[Records from a collection]
┌──

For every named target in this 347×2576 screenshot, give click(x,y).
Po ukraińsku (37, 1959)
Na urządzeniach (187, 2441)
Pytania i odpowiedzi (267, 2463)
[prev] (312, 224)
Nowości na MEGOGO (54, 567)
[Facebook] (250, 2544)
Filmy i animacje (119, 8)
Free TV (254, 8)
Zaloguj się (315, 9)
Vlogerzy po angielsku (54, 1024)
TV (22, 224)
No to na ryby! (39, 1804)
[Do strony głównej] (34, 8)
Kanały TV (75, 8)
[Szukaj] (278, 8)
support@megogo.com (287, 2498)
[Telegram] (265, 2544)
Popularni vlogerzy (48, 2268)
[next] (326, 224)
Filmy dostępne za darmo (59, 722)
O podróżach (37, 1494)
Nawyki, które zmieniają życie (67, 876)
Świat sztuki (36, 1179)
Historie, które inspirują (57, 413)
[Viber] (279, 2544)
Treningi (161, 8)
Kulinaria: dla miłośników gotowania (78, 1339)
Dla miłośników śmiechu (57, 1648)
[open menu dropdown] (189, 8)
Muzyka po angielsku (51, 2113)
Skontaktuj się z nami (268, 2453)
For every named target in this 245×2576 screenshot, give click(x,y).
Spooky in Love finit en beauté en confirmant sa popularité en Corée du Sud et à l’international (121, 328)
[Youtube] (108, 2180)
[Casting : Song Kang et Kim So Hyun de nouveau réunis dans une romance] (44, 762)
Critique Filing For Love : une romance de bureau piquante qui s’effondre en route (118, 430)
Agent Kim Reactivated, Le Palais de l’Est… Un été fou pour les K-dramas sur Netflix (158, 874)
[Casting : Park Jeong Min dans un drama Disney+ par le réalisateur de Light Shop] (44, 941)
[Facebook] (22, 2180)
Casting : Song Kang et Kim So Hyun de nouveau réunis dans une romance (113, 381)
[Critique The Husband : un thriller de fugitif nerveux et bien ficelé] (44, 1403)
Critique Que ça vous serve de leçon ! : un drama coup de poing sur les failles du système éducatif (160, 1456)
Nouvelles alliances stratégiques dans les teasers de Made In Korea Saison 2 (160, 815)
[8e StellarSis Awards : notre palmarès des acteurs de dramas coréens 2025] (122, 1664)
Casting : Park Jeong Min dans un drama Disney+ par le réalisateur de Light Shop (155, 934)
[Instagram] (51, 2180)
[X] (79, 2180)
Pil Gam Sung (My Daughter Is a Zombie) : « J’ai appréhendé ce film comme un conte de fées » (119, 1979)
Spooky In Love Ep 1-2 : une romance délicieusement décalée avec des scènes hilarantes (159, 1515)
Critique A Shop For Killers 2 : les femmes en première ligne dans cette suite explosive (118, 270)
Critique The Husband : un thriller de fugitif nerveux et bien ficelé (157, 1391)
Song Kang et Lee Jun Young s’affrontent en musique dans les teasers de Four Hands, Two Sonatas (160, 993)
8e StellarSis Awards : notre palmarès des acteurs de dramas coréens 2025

└──

**PROBLEM DESCRIPTION:** Repeat the records above exactly, leaving none out.

**COMPLETED EXERCISE:**
For every named target in this 347×2576 screenshot, give click(x,y).
Po ukraińsku (37, 1959)
Na urządzeniach (187, 2441)
Pytania i odpowiedzi (267, 2463)
[prev] (312, 224)
Nowości na MEGOGO (54, 567)
[Facebook] (250, 2544)
Filmy i animacje (119, 8)
Free TV (254, 8)
Zaloguj się (315, 9)
Vlogerzy po angielsku (54, 1024)
TV (22, 224)
No to na ryby! (39, 1804)
[Do strony głównej] (34, 8)
Kanały TV (75, 8)
[Szukaj] (278, 8)
support@megogo.com (287, 2498)
[Telegram] (265, 2544)
Popularni vlogerzy (48, 2268)
[next] (326, 224)
Filmy dostępne za darmo (59, 722)
O podróżach (37, 1494)
Nawyki, które zmieniają życie (67, 876)
Świat sztuki (36, 1179)
Historie, które inspirują (57, 413)
[Viber] (279, 2544)
Treningi (161, 8)
Kulinaria: dla miłośników gotowania (78, 1339)
Dla miłośników śmiechu (57, 1648)
[open menu dropdown] (189, 8)
Muzyka po angielsku (51, 2113)
Skontaktuj się z nami (268, 2453)
For every named target in this 245×2576 screenshot, give click(x,y).
Spooky in Love finit en beauté en confirmant sa popularité en Corée du Sud et à l’international (121, 328)
[Youtube] (108, 2180)
[Casting : Song Kang et Kim So Hyun de nouveau réunis dans une romance] (44, 762)
Critique Filing For Love : une romance de bureau piquante qui s’effondre en route (118, 430)
Agent Kim Reactivated, Le Palais de l’Est… Un été fou pour les K-dramas sur Netflix (158, 874)
[Casting : Park Jeong Min dans un drama Disney+ par le réalisateur de Light Shop] (44, 941)
[Facebook] (22, 2180)
Casting : Song Kang et Kim So Hyun de nouveau réunis dans une romance (113, 381)
[Critique The Husband : un thriller de fugitif nerveux et bien ficelé] (44, 1403)
Critique Que ça vous serve de leçon ! : un drama coup de poing sur les failles du système éducatif (160, 1456)
Nouvelles alliances stratégiques dans les teasers de Made In Korea Saison 2 (160, 815)
[8e StellarSis Awards : notre palmarès des acteurs de dramas coréens 2025] (122, 1664)
Casting : Park Jeong Min dans un drama Disney+ par le réalisateur de Light Shop (155, 934)
[Instagram] (51, 2180)
[X] (79, 2180)
Pil Gam Sung (My Daughter Is a Zombie) : « J’ai appréhendé ce film comme un conte de fées » (119, 1979)
Spooky In Love Ep 1-2 : une romance délicieusement décalée avec des scènes hilarantes (159, 1515)
Critique A Shop For Killers 2 : les femmes en première ligne dans cette suite explosive (118, 270)
Critique The Husband : un thriller de fugitif nerveux et bien ficelé (157, 1391)
Song Kang et Lee Jun Young s’affrontent en musique dans les teasers de Four Hands, Two Sonatas (160, 993)
8e StellarSis Awards : notre palmarès des acteurs de dramas coréens 2025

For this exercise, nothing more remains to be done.